EDITOR'S NOTES INFOTECH
Army Software Factory Touts Early Successes
By Stew Magnuson

Stew Magnuson photo
AUSTIN, Texas — As a defense technology reporter, I have gone on my fair share of factory tours.
I have seen the assembly of Army trucks, helicopters, satellites, rockets, batteries, radios, and even a module that would one day fly in the International Space Station.
But have never been on a tour quite as boring as the Army Software Factory in Austin, Texas.
And I mean no insult and cast no aspersions on my tour guide, Capt. Tyler Morrow, who showed me and a gaggle of techies from the private sector the one-year-old organization’s headquarters on the edge of downtown Austin.
It’s just that a “software factory” isn’t visually interesting. It’s a collection of personnel sitting in pods working on their computers — not quite as exciting as watching a CH-47 Chinook come off the manufacturing line.
Yet Morrow, who serves as senior products officer at the factory, had an interesting and good-news story to tell about the program’s first year of existence.
The factory is creating apps “that are replacing spreadsheets that have been done on paper the same way since the Vietnam War,” he said.
The Software Factory, located at the Austin Community College’s Rio Grande Campus, is in a refurbished building that once housed a high school.

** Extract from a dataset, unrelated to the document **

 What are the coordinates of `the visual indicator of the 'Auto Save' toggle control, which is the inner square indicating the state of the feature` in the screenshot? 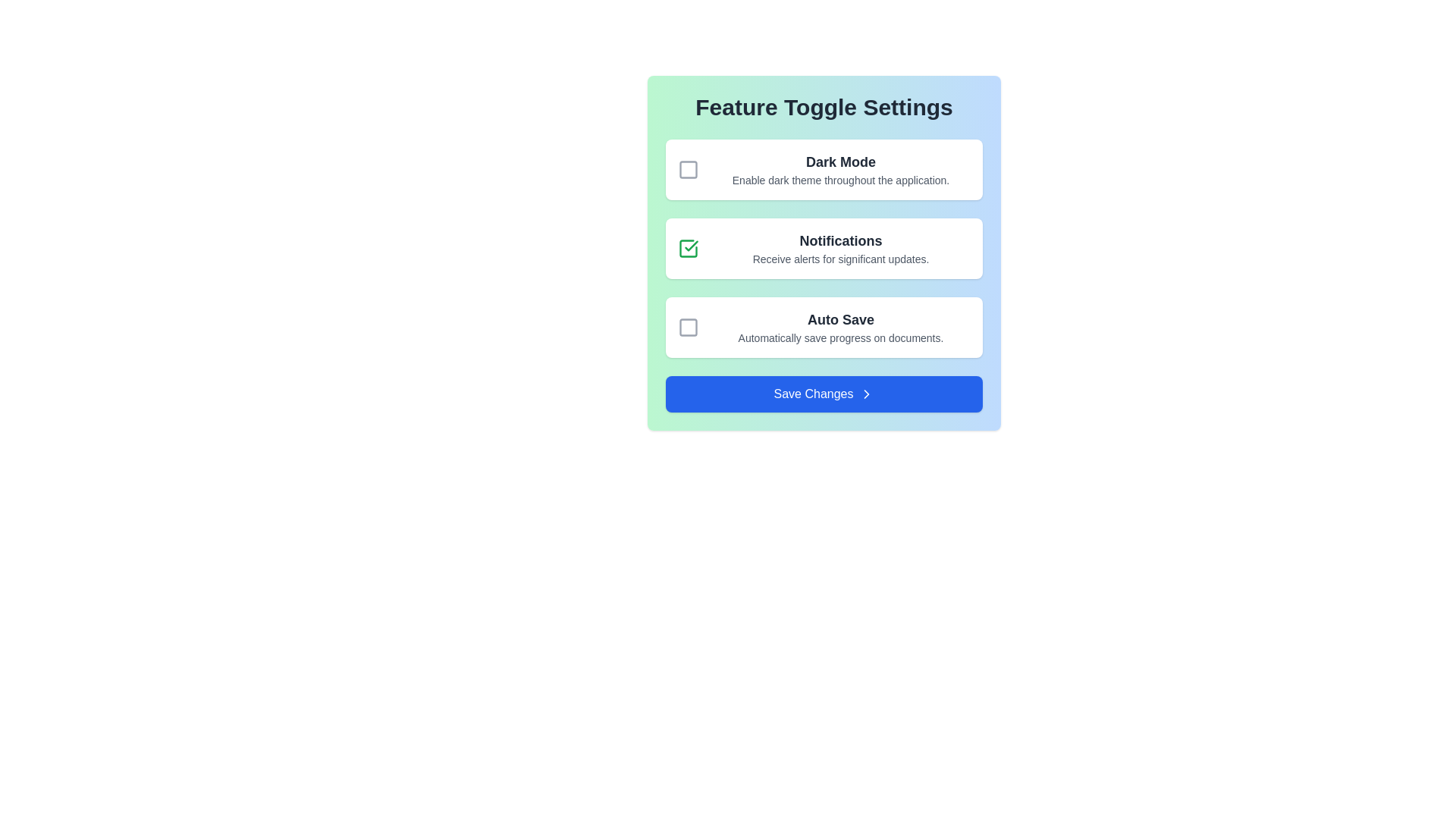 It's located at (687, 327).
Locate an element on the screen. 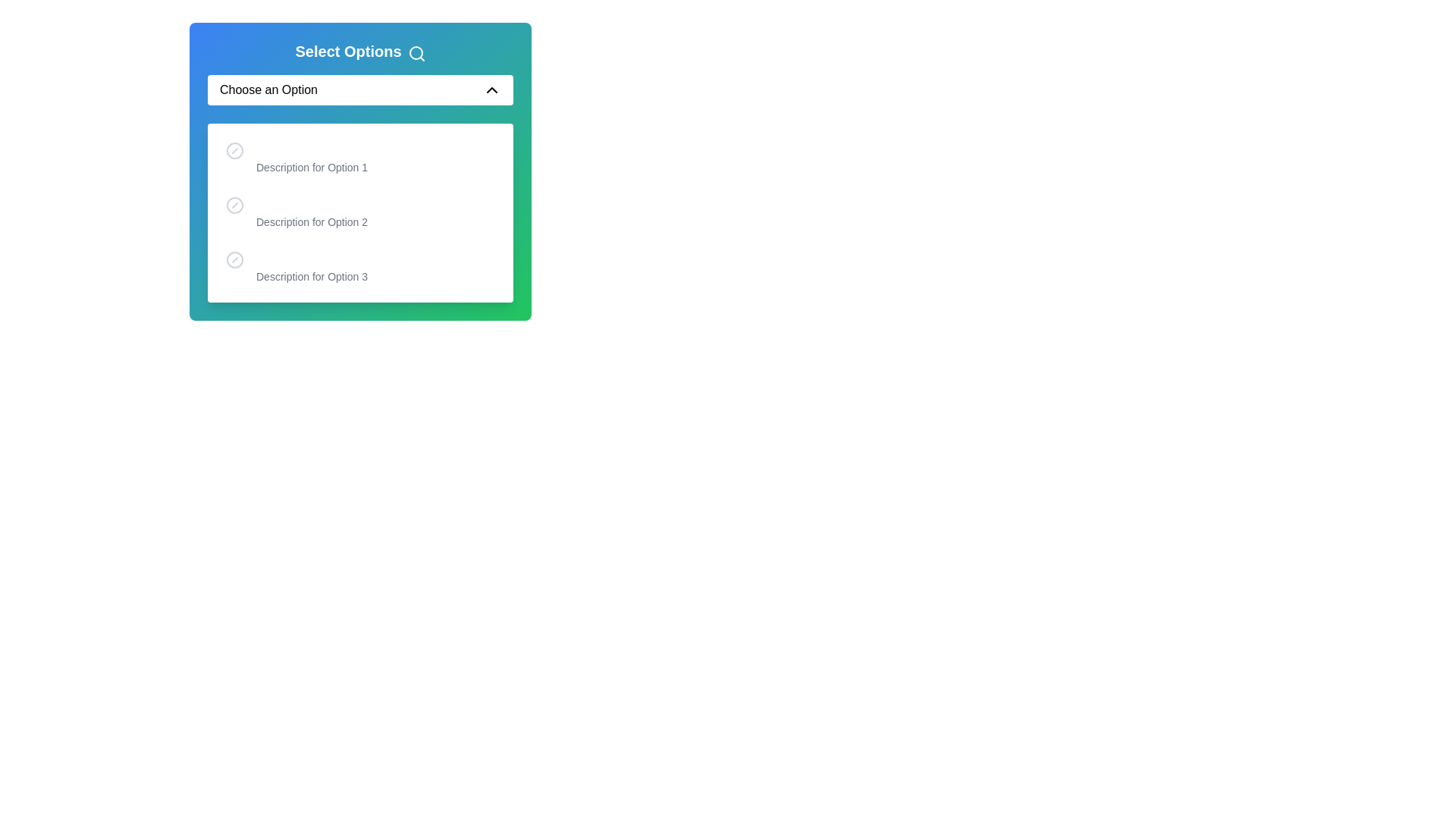 The width and height of the screenshot is (1456, 819). the icon that indicates an unavailable or deactivated option, located to the left of the text description for 'Option 1' is located at coordinates (234, 149).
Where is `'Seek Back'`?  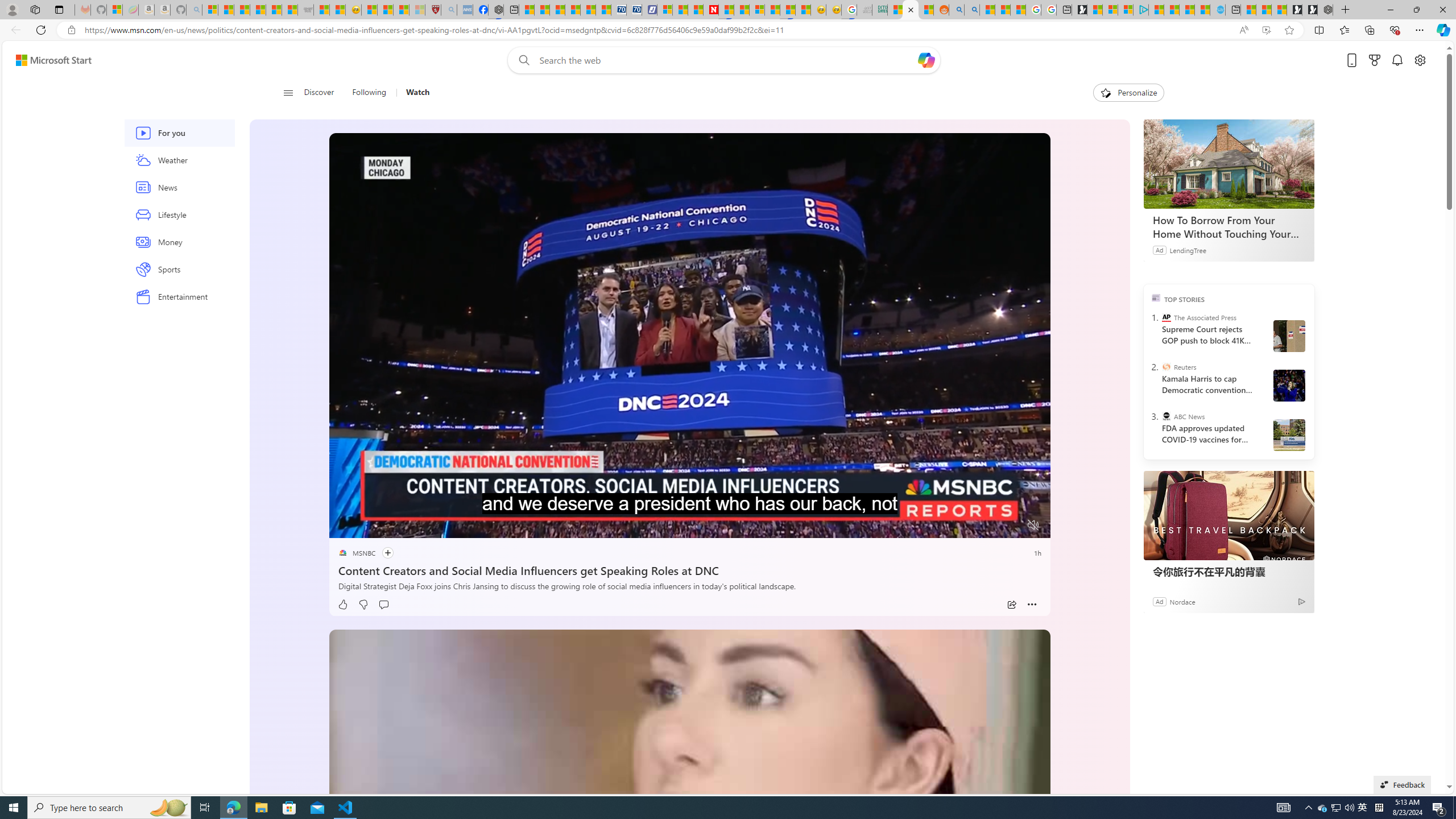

Army Futures Command founded the organization 11 months before that day’s tour. It now has some 200 personnel working there.
Leaders at its grand opening proclaimed that it had four primary objectives: increase digital proficiencies across the force; enable soldiers to dominate an information-centric battlefield; solve current Army problems by leveraging agile development security operations in cybersecurity practices and cloud technology; and harness the innovative spirit of the country through close collaboration with the tech industry and academia.

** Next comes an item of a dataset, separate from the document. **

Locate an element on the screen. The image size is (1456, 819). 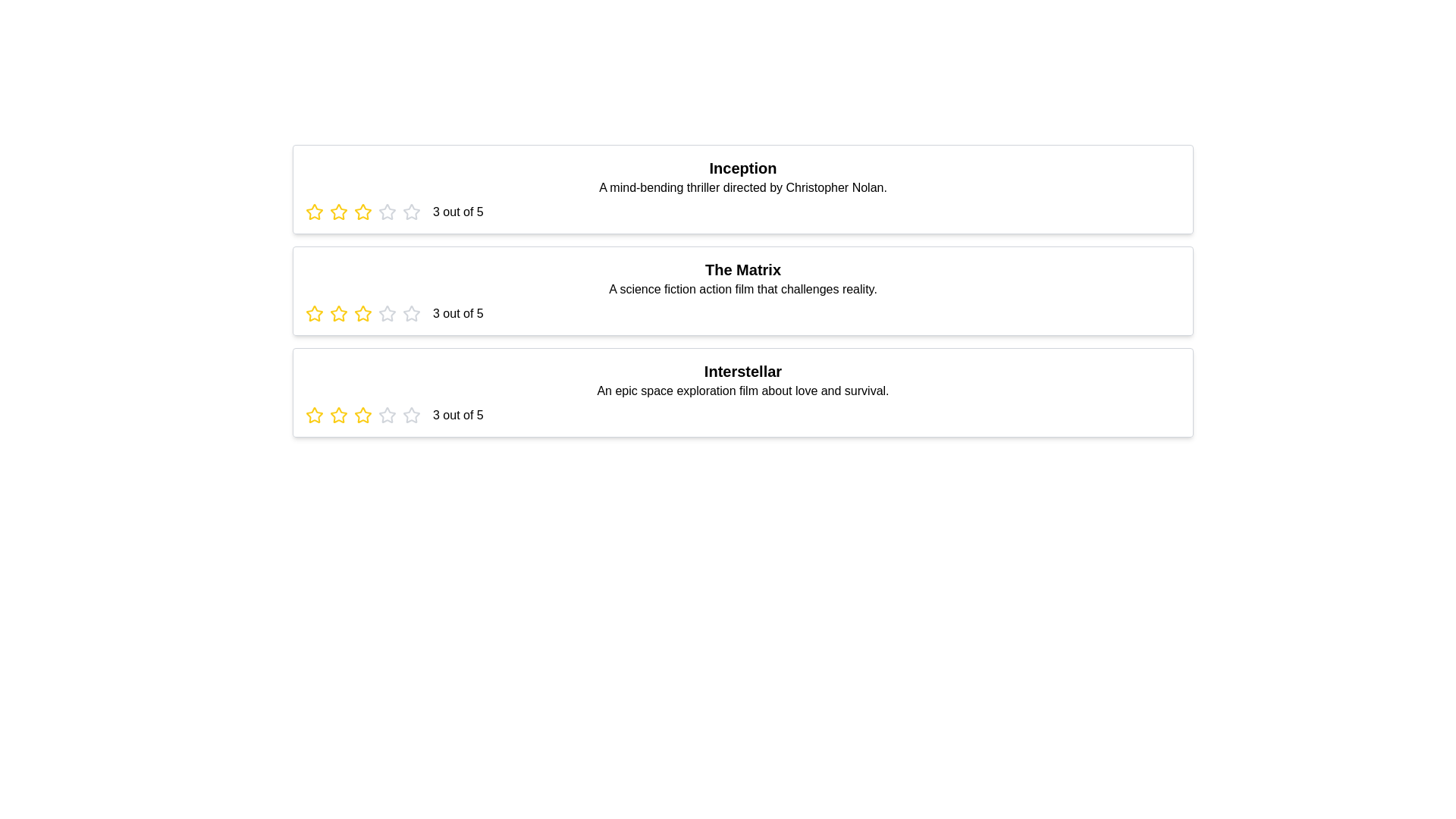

Gen. John M. Murray, the now retired Futures Command leader, that day said: “The capability to develop software at the lowest tactical levels will help us provide better software products. We anticipate long-term cost savings and expect the Software Factory to help us maintain a competitive advantage across Army modernization efforts.”
After 11 months, Morrow said the factory had delivered six apps that were developed under its roof.
One is “Blast Radius,” an application that tells logisticians the safest spots to place munitions in a supply depot.
The Army had pursued software to map out the ideal placement of stored explosive weapons for 19 years under various contract vehicles, Morrow said. After almost two decades dealing with vendors, it had nothing to show for the money spent.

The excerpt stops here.